Further, the requirements relating to provision of a Letter of Guarantee and the circumstances in which it can be liquidated have been relaxed.
Recognition of Archeological Sites and Tourist Villages
Whilst the Old Executive Regulations recognised and provided for tourism establishments such as hotels, restaurants, hotel apartments and tourist camps, the New Executive Regulations now provide rules related to identified ‘Archaeological Sites,’ specified as castles, forts and other archaeological sites subject to the supervision of the Ministry of Tourism.
The New Executive Regulations also include ‘Tourist Villages’ on a site encompassing a number of utilities and services including lodges but essentially having a unique architectural identity that is subject to a single management.
Article 25 of the New Executive Regulations provide that the tourist places and sites, governmental tourist lands and Archeological Sites shall be utilised pursuant to usufruct, lease, management or performance contacts in accordance with the unified forms prepared by the Ministry of Tourism.
As the Sultanate is also evolving into a destination for adventure sports enthusiasts and hikers, the New Executive Regulations specify that the Ministry of Tourism may specify mountain passages and paths in the Governorates and license a party to manage such passages and paths.
Amongst other requirements, the New Executive Regulations specify that only five- or four-star hotels, or a hotel that is managed by an international company in the field of hotel management, can apply for recruitment of musical groups. It is also essential that the performance of the musical group correlates with the type of restaurant and the cuisine served.

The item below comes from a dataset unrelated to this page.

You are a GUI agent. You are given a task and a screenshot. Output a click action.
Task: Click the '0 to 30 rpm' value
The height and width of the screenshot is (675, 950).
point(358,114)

All other requirements in terms of recruiting a musical group remain largely similar to the Old Executive Regulations, including the three months’ license period which can be extended for one or more terms.
Tourism guidanceThe tourism guidance licence in the Old Executive Regulations was limited to only Omani individuals provided they fulfill all the requirements for grant of such tourism license. The New Executive Regulations have broadened the scope by granting a temporary licence to any person to be trained in the ways of tourism guidance for a period of not more than one month.